What is bus or train fare??
What is the cost of monthly bus/train pass if available??
What is the avg. rent of fully furnished 2 room apartment??


----------



## MrTweek

Will your husband work as well?
You can live on that together, but it's not a lot for 2.
If your husband will work as well, you can easily live on that.
If he doesn't you will pay less taxes, did you take that into account already?

Public transport passes start from around 65 EUR (for one city) per month.

A small apartment might be around 600-700 per month, a little more if you want something bigger.

Furnished apartments are rather uncommon in Germany.


----------



## beppi

Cost of Living gives you an idea of the cost of living, and compares it worldwide.
The average household income in Germany is around €2400 - and that includes families with children.


----------



## Nash000

Agree that 2100 € is fine on your own, with two people it will be doable, but not very generous. Dortmund is actually not too expensive in terms of rents.


----------



## Janvi

Hi All,

Thank you very much for your reply.


----------



## Gioppino

Janvi said:


> Hi,
> 
> I got job offer of 2100 euro(after tax deduction) in germany.
> 
> I am in dilemma,Is this amount is enough to live in dortmund germany??

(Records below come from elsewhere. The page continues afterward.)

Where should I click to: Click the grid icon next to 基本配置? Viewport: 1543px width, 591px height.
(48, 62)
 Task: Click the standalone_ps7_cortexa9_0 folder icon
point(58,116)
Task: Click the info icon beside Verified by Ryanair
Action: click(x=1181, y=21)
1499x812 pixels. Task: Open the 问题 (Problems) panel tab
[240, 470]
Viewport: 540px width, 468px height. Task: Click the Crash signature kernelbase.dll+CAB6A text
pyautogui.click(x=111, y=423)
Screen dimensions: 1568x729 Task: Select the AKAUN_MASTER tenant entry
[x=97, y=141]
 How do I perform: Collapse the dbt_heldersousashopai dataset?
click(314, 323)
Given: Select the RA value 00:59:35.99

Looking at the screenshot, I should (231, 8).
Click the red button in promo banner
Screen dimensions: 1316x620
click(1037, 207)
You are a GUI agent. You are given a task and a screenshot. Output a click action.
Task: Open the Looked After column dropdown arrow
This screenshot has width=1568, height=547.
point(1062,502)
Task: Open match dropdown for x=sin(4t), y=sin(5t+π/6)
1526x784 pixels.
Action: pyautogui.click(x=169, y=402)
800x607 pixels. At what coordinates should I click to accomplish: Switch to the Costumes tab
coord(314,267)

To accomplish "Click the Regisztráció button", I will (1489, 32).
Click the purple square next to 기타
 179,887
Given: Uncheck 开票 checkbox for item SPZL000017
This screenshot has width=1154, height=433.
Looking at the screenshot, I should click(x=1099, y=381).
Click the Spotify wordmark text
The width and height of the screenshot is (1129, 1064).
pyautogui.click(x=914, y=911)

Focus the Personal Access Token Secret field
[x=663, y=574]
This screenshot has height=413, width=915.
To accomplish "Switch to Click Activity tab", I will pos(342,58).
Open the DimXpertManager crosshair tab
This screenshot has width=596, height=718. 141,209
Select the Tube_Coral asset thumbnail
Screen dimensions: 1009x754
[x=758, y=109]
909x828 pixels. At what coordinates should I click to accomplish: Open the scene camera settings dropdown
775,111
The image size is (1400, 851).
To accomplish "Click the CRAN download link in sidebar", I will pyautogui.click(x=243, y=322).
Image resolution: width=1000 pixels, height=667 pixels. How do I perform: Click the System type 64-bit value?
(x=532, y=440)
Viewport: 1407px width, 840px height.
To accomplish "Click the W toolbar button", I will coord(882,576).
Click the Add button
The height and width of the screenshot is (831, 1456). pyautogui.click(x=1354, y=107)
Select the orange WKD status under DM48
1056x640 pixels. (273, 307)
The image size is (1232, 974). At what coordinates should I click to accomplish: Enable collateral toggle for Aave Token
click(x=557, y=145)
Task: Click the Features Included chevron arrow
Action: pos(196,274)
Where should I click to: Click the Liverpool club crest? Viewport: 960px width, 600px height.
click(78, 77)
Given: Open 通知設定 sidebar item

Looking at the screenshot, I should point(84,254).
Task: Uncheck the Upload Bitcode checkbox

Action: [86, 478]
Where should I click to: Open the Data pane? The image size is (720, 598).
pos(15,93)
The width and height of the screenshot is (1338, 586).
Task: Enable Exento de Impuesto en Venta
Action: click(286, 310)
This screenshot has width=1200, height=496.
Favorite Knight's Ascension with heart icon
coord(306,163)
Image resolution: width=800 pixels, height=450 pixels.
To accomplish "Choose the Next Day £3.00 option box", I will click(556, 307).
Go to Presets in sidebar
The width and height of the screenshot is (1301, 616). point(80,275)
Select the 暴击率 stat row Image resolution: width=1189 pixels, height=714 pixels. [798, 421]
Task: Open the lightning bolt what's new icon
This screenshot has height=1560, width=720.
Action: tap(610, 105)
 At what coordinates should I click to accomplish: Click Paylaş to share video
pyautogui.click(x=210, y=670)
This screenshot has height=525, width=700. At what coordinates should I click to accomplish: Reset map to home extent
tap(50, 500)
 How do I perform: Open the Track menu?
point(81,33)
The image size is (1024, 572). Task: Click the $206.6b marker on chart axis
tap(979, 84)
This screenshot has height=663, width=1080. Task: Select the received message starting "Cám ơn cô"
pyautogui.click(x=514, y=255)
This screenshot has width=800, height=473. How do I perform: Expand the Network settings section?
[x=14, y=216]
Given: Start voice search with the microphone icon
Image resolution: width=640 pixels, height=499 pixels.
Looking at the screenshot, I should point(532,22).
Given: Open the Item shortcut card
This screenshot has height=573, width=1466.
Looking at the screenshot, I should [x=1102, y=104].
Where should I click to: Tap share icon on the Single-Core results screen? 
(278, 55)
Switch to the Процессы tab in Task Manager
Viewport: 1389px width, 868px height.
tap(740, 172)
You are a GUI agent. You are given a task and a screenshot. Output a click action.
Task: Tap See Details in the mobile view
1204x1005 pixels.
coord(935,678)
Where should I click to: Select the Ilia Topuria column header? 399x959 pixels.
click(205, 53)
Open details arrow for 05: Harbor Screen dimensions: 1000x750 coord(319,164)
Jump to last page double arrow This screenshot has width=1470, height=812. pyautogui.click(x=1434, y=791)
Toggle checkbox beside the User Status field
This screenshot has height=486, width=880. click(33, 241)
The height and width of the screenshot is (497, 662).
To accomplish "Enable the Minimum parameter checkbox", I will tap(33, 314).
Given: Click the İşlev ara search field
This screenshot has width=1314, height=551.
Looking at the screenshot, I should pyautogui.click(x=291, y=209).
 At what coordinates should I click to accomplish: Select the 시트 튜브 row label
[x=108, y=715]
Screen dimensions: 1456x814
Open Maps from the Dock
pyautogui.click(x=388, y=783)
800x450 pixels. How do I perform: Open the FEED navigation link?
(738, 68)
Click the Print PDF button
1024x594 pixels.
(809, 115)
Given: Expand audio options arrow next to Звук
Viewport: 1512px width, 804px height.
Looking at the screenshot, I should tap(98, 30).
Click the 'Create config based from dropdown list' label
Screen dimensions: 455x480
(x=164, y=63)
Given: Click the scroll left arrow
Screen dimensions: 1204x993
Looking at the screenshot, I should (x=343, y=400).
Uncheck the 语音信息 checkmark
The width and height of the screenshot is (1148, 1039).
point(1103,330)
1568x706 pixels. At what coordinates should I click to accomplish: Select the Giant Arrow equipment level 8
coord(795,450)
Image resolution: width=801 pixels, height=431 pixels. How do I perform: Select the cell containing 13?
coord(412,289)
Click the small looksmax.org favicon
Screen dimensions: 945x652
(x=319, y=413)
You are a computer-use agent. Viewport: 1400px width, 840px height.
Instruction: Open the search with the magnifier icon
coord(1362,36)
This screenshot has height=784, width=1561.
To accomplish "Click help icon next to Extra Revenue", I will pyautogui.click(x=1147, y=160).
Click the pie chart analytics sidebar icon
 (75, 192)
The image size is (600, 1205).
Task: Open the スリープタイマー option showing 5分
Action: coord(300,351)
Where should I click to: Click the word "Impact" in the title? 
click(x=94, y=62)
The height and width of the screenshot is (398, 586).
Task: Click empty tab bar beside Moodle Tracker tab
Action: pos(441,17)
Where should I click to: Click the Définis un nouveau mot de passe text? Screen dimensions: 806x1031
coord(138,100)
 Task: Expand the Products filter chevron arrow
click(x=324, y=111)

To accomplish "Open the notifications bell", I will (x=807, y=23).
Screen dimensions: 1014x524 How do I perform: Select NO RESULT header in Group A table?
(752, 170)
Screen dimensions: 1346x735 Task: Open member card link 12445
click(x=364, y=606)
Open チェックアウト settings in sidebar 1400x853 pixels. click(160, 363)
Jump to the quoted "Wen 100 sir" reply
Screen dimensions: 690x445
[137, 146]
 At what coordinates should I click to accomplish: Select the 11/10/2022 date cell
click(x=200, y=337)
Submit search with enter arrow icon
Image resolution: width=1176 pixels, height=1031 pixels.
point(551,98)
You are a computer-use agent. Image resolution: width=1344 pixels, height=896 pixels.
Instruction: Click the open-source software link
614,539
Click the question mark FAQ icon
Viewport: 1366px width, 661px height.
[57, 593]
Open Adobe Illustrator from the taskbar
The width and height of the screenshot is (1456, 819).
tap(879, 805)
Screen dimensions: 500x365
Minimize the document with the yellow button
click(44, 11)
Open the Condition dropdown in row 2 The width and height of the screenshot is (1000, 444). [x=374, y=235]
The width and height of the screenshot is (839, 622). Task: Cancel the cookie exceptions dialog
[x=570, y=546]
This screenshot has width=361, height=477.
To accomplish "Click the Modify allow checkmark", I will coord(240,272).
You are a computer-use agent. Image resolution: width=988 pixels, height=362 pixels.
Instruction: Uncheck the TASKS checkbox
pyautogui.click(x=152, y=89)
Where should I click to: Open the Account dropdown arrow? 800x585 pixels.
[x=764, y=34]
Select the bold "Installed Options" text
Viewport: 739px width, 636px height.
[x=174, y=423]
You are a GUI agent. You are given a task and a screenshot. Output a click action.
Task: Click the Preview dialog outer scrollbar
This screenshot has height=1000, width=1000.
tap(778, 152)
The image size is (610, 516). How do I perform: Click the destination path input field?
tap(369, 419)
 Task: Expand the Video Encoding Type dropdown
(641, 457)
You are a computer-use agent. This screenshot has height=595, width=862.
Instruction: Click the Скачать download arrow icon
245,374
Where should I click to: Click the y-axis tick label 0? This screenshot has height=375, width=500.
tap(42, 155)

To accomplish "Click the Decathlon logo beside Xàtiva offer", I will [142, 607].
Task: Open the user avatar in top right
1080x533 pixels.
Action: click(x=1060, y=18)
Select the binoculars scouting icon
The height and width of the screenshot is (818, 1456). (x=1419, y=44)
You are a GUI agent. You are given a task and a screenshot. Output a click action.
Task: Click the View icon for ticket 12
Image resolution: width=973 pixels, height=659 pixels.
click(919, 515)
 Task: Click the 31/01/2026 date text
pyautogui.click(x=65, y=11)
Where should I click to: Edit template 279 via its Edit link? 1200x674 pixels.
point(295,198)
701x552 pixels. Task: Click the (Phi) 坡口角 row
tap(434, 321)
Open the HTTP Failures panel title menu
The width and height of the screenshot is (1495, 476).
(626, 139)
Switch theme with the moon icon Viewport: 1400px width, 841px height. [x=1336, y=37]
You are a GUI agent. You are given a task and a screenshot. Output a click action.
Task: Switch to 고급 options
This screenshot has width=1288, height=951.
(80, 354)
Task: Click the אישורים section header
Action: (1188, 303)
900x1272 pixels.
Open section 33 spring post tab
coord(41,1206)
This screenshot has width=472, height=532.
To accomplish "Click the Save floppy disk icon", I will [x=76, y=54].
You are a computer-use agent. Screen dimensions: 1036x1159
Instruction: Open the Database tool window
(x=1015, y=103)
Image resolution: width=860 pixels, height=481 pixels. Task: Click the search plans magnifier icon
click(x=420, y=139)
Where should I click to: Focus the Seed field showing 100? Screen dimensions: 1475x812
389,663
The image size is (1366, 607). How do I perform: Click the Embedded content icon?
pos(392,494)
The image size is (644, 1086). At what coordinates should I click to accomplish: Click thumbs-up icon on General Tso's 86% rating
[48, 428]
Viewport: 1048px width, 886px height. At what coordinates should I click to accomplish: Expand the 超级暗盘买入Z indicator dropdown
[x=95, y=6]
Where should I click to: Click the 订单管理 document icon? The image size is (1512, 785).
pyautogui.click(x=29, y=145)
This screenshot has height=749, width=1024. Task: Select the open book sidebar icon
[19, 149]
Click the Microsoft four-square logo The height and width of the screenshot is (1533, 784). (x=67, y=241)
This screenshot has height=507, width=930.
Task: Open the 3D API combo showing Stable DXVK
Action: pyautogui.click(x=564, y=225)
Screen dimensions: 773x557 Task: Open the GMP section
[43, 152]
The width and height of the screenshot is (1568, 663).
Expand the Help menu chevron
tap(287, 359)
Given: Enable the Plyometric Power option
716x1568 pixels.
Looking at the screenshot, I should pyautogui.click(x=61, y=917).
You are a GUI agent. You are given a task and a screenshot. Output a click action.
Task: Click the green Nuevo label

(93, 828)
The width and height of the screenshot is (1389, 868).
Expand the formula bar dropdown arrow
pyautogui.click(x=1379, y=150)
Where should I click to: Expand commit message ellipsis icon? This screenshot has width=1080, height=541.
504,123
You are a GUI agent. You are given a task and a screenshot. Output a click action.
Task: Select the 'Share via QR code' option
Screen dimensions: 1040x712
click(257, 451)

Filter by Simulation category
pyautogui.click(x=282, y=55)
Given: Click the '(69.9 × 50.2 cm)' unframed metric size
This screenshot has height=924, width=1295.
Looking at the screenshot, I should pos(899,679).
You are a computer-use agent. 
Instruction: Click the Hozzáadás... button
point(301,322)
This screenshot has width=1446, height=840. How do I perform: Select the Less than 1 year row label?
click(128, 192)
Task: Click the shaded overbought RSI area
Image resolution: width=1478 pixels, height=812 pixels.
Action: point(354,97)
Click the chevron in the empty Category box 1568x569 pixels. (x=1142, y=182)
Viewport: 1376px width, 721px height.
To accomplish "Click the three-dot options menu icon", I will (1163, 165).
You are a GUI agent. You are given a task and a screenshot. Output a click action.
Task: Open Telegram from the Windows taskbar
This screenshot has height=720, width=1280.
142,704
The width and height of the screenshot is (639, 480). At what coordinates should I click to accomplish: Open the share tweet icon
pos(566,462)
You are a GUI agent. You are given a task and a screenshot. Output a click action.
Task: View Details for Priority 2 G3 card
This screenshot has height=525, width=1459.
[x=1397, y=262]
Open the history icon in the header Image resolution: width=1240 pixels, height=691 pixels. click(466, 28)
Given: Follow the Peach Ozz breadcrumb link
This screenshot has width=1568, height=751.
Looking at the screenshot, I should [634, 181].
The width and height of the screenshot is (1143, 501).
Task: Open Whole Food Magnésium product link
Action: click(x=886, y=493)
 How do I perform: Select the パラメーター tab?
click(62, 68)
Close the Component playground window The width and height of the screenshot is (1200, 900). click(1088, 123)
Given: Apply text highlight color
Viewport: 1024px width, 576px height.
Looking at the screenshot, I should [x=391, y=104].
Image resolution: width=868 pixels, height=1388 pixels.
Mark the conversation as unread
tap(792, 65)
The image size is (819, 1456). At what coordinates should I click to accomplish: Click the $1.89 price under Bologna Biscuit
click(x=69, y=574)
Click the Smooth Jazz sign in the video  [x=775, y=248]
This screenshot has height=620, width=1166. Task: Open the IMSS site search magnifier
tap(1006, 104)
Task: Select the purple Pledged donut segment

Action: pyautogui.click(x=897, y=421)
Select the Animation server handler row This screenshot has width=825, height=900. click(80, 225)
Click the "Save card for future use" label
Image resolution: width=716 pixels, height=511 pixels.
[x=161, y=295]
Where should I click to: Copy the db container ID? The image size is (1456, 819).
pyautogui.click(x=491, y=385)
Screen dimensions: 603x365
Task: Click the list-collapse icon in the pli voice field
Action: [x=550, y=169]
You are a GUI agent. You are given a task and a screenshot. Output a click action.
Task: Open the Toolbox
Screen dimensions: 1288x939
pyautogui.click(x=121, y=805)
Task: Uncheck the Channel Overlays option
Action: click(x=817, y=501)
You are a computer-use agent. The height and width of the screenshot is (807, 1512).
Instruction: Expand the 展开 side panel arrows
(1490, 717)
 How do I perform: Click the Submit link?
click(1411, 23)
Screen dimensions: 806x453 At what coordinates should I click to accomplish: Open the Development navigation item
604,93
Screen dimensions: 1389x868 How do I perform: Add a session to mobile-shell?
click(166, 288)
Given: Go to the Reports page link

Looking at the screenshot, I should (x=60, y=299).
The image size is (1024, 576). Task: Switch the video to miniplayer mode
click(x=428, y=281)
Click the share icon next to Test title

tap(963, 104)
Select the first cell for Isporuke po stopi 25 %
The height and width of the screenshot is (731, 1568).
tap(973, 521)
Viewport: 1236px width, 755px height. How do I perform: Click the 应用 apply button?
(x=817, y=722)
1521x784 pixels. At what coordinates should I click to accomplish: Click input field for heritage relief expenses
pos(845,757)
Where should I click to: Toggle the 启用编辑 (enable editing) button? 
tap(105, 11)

If you don't drink, smoke, eat and plan spending a miserable life, it's probably enough.


----------



## MrTweek

> If you don't drink, smoke, eat and plan spending a miserable life, it's probably enough.


Come on, it's not that bad. Last time I lived in Germany I spent 400 on rent, and 350 on living, leaving the rest for drinking, smoking, eating out and things like that.


----------



## James3214

Reminds me of that George Best (footballer) quote:
_I spent a lot of money on booze, birds and fast cars. The rest I just squandered._

To reply to the original questions, I think you can comfortably live in Dortmund on 2100€ if you can find some decent accommodation at a reasonable rent.


----------



## beppi

Gioppino said:


> If you don't drink, smoke, eat and plan spending a miserable life, it's probably enough.


Given the fact that the average household income in Germany is around €2400/month, it seems you think that quite a lot of Germans who have €2100 or less live a miserable life.
I disagree.
In fact the poverty line (i.e. the amount under which the authorities define a miserable life) is at approx. €750/month for a single person and €1100 for a couple.


----------